スーパーや飲食店などの食品業界のカスハラの特徴

スーパーや飲食店などの食品業界のケーススタディを見ていく前に、まずは食品業界におけるカスハラの特徴や注意点を見ていきましょう。

商品は消滅するので証拠提供が難しい

どの業界でも、商品に関するクレームが発生した際には、該当商品を回収し検査することが一般的です。しかし、食品は消費されるとなくなってしまうため、「もう食べてしまった/飲んでしまった」と言われた場合、またはそのように主張された場合、物理的な調査が不可能となります。

たとえば、顧客が健康を害したと訴える場合、病院の診断書を提出してもらうことにより、ある程度事実関係を確認できます。しかし、「味が変だった」といった主観的なクレームに関しては、具体的な商品や写真がないと、その真偽を確かめる方法がありません。これは、証拠を提示するよう求める反論が悪質なクレーマーにはできません。

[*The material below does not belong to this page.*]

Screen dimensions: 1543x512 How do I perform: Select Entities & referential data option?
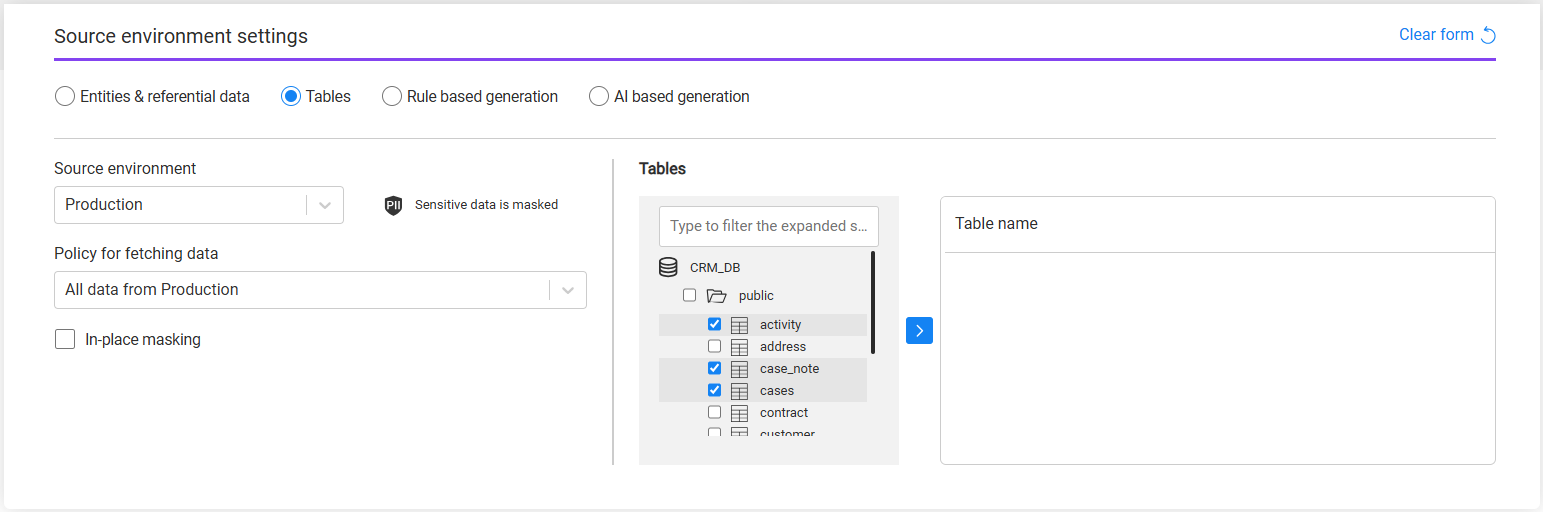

それにもかかわらず、「証拠がなければ対応できません」と一概に断ると、商品の不具合や改善の機会を見落とすリスクがあり、正当なクレームを提出した顧客に悪い印象を与えかねませんし、企業や商品のイメージダウンにつながることがあります。

このような状況では、従来のクレーム対応としては、性善説に基づき一律に対処することが多いです。たとえ商品に欠陥があったというクレームがあったとしても、物理的な現品がない場合でも、購入証明(レシートや写真など)があれば、返金を行い、謝罪をするといった対応をします。これは、初期の対応策として不合理ではないと考えられます。

無論、無条件の返金は避けるべきですが、食品業界では比較的に低価格であることが多く、一律の対応による金銭的リスクは小さいです。それに対し、個別のクレームに対応する際に必要とされる人的資源は膨大ですから、企業としては、小さなリスクを冒してでも労力を削減するのは合理的な選択と言えるでしょう。

ただし、カスハラを行う顧客は精神的満足を求めている場合が多いです。そのため、単一の返金対応だけでは満足せず、繰り返し要求を行うことがあります。現代のカスハラ対応では、従来の枠組みでは捉えきれない顧客ニーズにどう応じるかが重要な課題です。

カスハラ対策

顧客の主観面も踏まえて対応をする必要がある

食品は基本的に、顧客の五感、特に味覚に訴えかけて提供されます。例えば、電化製品などでは、消費電力の低さや処理能力の高さなどの客観的な数値が評価基準として機能しますが、食品業界ではこのような客観的な基準はあまり役立ちません。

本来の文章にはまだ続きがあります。